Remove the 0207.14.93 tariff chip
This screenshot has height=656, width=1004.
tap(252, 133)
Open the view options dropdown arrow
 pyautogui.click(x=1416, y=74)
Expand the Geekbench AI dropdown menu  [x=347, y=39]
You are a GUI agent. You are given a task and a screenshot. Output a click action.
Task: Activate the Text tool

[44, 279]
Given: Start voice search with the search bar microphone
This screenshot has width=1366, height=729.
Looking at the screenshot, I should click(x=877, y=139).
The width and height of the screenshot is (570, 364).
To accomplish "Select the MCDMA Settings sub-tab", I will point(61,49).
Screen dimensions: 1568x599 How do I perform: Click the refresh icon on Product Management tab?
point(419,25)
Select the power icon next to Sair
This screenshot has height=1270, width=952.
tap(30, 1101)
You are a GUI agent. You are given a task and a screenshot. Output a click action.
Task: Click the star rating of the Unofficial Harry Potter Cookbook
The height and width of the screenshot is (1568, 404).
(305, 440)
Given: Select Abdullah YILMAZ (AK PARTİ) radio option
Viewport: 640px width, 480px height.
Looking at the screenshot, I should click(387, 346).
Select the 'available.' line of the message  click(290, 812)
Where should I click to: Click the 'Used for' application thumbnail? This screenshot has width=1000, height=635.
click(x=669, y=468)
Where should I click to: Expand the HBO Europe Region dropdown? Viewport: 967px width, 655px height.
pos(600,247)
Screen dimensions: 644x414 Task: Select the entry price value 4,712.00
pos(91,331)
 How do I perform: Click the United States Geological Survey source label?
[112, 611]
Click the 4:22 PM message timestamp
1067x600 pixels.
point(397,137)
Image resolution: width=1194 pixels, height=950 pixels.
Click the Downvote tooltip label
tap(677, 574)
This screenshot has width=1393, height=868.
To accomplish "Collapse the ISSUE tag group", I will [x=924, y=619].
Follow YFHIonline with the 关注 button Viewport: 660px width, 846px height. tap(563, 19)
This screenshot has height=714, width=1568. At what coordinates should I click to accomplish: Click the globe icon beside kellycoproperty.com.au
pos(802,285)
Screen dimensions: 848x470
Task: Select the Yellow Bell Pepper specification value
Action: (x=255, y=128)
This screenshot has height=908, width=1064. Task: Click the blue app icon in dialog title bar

────

▸ **WHAT THE EXERCISE ASKS**: Restate the entries. Match them exactly.

▸ **REPLY**:
Remove the 0207.14.93 tariff chip
This screenshot has height=656, width=1004.
tap(252, 133)
Open the view options dropdown arrow
 pyautogui.click(x=1416, y=74)
Expand the Geekbench AI dropdown menu  [x=347, y=39]
You are a GUI agent. You are given a task and a screenshot. Output a click action.
Task: Activate the Text tool

[44, 279]
Given: Start voice search with the search bar microphone
This screenshot has width=1366, height=729.
Looking at the screenshot, I should click(x=877, y=139).
The width and height of the screenshot is (570, 364).
To accomplish "Select the MCDMA Settings sub-tab", I will point(61,49).
Screen dimensions: 1568x599 How do I perform: Click the refresh icon on Product Management tab?
point(419,25)
Select the power icon next to Sair
This screenshot has height=1270, width=952.
tap(30, 1101)
You are a GUI agent. You are given a task and a screenshot. Output a click action.
Task: Click the star rating of the Unofficial Harry Potter Cookbook
The height and width of the screenshot is (1568, 404).
(305, 440)
Given: Select Abdullah YILMAZ (AK PARTİ) radio option
Viewport: 640px width, 480px height.
Looking at the screenshot, I should click(387, 346).
Select the 'available.' line of the message  click(290, 812)
Where should I click to: Click the 'Used for' application thumbnail? This screenshot has width=1000, height=635.
click(x=669, y=468)
Where should I click to: Expand the HBO Europe Region dropdown? Viewport: 967px width, 655px height.
pos(600,247)
Screen dimensions: 644x414 Task: Select the entry price value 4,712.00
pos(91,331)
 How do I perform: Click the United States Geological Survey source label?
[112, 611]
Click the 4:22 PM message timestamp
1067x600 pixels.
point(397,137)
Image resolution: width=1194 pixels, height=950 pixels.
Click the Downvote tooltip label
tap(677, 574)
This screenshot has width=1393, height=868.
To accomplish "Collapse the ISSUE tag group", I will [x=924, y=619].
Follow YFHIonline with the 关注 button Viewport: 660px width, 846px height. tap(563, 19)
This screenshot has height=714, width=1568. At what coordinates should I click to accomplish: Click the globe icon beside kellycoproperty.com.au
pos(802,285)
Screen dimensions: 848x470
Task: Select the Yellow Bell Pepper specification value
Action: (x=255, y=128)
This screenshot has height=908, width=1064. Task: Click the blue app icon in dialog title bar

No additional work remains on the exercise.